Wu Ming ou l'écriture collective à l'italienne

Publié le par Aurore


La Wu Ming fondation: Kesako?

"En 1994, partout en Europe, des centaines d'artistes, activistes et auteurs de canulars choisissent d'adopter la même identité. Ils se rebaptisent tous Luther Blissett et s'organisent pour déclencher l'enfer dans l'industrie de la culture. Il s'agit d'un plan quinquennal. Ils vont travailler ensemble pour raconter au monde une grande histoire, créer une légende, donner naissance à un nouveau type de héros populaire.
En janvier 2000, au terme du Plan, certains d'entre eux se réunissent sous le nouveau nom
Wu Ming
.
Ce dernier projet, bien que davantage tourné vers la littérature et la narration au sens strict, n'est pas moins radical que le précédent
."

(Source: http://www.wumingfoundation.com/italiano/francais_direct.htm)

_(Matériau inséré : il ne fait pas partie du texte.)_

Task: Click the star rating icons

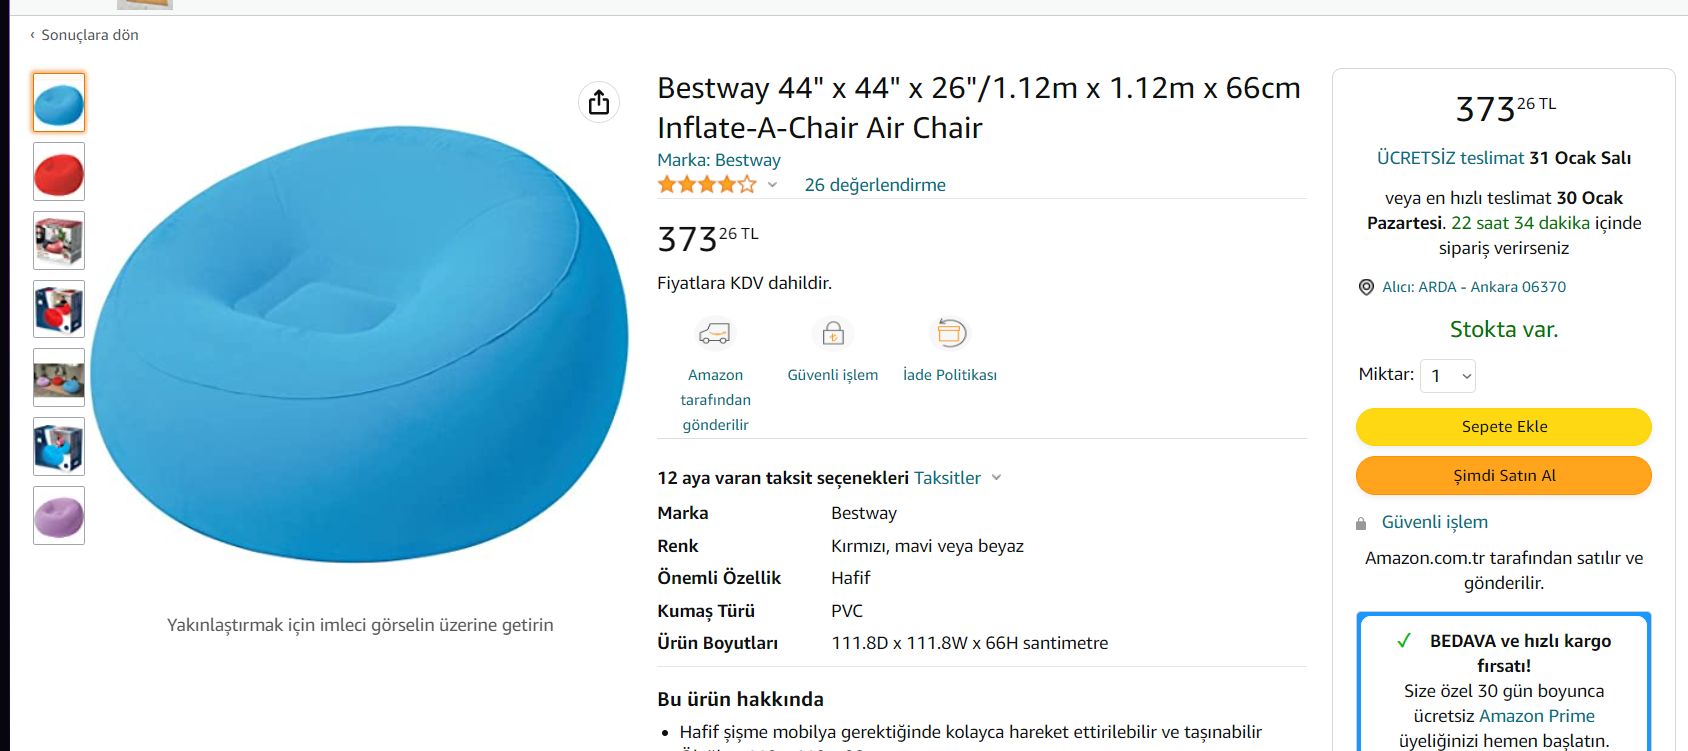Action: [707, 185]
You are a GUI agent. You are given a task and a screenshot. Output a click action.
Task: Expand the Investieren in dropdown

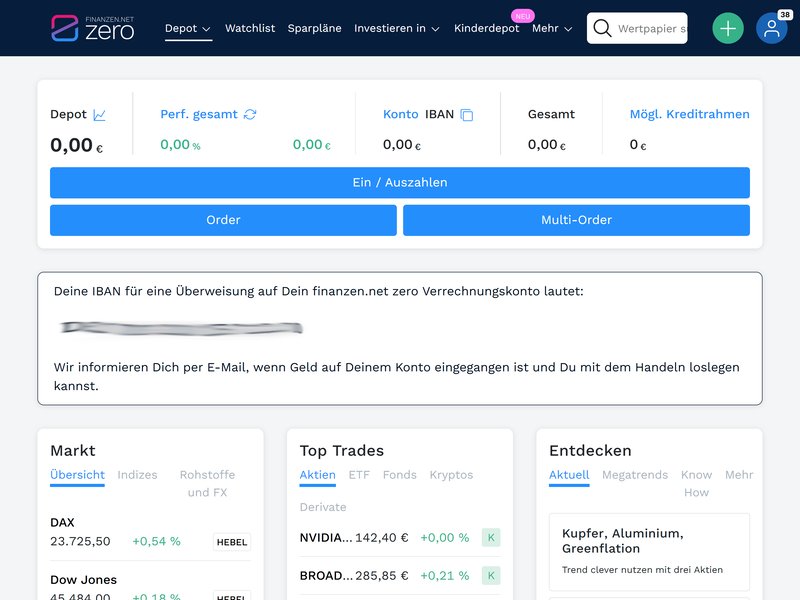point(396,29)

Collectif réunissant à partir de 2000 cinq auteurs italiens, Wu Ming est farouchement dissident, politiquement incorrect, et volontairement engagé. Wu Ming est une expression chinoise qui peut signifier selon les intonations "sans nom" ou "cinq noms", et le collectif signale par ailleurs qu'il s'agit aussi d'un hommage aux dissidents chinois qui réclament la démocratie et la liberté d'expression.

Auteurs réunis sous une même bannière donc, les Wu Ming écrivent aussi chacun de leur côté, et gardent alors la signature Wu Ming assortie d'un numéro..Composé au départ de Roberto Bui (Wu Ming 1), Giovanni Cattabriga  (Wu Ming 2), Luca Di Meo  (Wu Ming 3), Federico Guglielmi (Wu Ming 4) et Riccardo Pedrini (Wu Ming 5), le groupe est devenu quartet  en 2008 avec le départ de Luca Di Meo.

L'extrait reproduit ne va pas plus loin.